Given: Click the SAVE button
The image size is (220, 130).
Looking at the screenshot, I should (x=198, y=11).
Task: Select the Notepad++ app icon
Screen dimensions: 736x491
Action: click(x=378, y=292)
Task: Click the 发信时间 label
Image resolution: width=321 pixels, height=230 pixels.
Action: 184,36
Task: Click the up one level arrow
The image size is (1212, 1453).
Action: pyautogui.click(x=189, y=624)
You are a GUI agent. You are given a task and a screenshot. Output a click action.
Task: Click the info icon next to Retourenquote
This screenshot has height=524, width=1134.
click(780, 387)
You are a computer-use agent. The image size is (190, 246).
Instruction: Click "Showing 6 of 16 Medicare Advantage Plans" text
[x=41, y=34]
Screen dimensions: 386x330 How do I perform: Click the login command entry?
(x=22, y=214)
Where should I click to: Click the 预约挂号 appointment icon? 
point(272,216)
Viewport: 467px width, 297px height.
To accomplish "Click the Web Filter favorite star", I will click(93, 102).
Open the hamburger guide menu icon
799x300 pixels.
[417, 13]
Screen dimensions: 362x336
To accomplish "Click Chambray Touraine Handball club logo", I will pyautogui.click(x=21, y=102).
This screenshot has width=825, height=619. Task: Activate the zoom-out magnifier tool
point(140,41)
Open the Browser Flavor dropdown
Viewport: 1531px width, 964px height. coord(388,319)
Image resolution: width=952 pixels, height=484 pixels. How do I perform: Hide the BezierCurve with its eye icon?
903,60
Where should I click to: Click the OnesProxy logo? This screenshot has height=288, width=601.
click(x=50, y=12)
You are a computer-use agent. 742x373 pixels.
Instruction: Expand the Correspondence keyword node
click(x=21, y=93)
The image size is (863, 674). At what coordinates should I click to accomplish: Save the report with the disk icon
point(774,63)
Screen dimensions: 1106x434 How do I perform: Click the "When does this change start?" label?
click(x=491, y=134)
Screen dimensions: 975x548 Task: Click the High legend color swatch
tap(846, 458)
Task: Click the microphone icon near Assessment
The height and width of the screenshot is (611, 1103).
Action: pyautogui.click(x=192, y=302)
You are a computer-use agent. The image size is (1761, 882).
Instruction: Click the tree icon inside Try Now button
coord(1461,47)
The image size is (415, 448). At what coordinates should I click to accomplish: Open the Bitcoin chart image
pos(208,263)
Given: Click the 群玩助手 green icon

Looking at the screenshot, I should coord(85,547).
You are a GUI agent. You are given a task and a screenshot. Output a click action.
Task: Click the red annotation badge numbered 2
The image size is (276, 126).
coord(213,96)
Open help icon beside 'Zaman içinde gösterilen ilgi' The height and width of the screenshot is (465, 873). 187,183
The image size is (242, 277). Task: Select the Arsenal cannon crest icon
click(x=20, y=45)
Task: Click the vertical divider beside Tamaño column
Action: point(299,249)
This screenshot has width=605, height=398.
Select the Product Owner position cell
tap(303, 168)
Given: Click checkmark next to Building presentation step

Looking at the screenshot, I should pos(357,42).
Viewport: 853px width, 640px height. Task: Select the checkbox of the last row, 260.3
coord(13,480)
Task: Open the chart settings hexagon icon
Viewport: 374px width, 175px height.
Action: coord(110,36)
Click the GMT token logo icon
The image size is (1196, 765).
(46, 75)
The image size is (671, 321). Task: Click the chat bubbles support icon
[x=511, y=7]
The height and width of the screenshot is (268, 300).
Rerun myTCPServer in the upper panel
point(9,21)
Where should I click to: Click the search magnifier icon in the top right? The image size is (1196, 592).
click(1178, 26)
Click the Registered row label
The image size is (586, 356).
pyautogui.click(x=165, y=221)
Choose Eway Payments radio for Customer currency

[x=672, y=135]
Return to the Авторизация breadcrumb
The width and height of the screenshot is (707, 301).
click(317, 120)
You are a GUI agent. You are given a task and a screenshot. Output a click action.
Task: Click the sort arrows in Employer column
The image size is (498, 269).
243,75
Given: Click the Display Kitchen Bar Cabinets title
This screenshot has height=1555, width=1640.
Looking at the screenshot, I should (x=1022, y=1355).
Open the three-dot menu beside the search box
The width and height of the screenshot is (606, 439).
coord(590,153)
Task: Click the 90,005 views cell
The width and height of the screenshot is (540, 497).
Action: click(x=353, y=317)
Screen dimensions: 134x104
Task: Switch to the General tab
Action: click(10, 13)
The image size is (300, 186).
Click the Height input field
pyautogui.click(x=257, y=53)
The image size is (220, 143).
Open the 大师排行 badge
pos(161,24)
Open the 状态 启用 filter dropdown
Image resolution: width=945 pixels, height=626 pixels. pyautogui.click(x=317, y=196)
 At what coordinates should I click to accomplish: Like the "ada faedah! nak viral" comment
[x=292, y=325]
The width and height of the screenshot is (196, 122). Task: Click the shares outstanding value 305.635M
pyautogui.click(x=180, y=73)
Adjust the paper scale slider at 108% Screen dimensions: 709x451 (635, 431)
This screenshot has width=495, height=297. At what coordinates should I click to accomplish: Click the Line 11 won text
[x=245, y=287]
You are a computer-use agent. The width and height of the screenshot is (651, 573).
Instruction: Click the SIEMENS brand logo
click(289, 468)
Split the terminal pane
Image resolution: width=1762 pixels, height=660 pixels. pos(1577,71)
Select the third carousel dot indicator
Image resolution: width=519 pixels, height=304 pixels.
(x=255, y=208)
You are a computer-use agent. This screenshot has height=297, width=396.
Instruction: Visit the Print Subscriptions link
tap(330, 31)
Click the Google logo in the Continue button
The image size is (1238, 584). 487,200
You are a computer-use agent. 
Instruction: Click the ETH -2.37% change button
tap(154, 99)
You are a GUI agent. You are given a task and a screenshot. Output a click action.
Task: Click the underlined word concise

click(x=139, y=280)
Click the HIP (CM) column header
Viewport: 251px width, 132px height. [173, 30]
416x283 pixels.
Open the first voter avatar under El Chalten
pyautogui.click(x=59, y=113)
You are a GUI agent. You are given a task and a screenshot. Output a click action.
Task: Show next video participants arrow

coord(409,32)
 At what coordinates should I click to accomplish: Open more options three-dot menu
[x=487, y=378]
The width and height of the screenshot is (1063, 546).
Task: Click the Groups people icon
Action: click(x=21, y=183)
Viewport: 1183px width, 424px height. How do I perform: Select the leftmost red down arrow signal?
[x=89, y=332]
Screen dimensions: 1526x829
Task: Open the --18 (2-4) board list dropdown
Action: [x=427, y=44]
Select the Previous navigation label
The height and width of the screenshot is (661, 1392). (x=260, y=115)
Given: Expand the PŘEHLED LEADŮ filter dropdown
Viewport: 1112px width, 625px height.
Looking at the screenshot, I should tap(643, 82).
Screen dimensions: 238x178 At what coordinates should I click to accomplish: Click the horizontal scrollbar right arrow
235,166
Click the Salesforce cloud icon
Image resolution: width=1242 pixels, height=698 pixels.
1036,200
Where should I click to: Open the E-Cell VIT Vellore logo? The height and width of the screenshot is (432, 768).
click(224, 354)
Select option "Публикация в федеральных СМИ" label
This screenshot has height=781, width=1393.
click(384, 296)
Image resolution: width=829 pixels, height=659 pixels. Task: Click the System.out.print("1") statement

──────

### Work task
Above are the records; from them, give again exactly the lines from the one containing "Click the GMT token logo icon" through the one containing "Given: Click the Display", both included.

### Answer box
Click the GMT token logo icon
The image size is (1196, 765).
(46, 75)
The image size is (671, 321). Task: Click the chat bubbles support icon
[x=511, y=7]
The height and width of the screenshot is (268, 300).
Rerun myTCPServer in the upper panel
point(9,21)
Where should I click to: Click the search magnifier icon in the top right? The image size is (1196, 592).
click(1178, 26)
Click the Registered row label
The image size is (586, 356).
pyautogui.click(x=165, y=221)
Choose Eway Payments radio for Customer currency

[x=672, y=135]
Return to the Авторизация breadcrumb
The width and height of the screenshot is (707, 301).
click(317, 120)
You are a GUI agent. You are given a task and a screenshot. Output a click action.
Task: Click the sort arrows in Employer column
The image size is (498, 269).
243,75
Given: Click the Display Kitchen Bar Cabinets title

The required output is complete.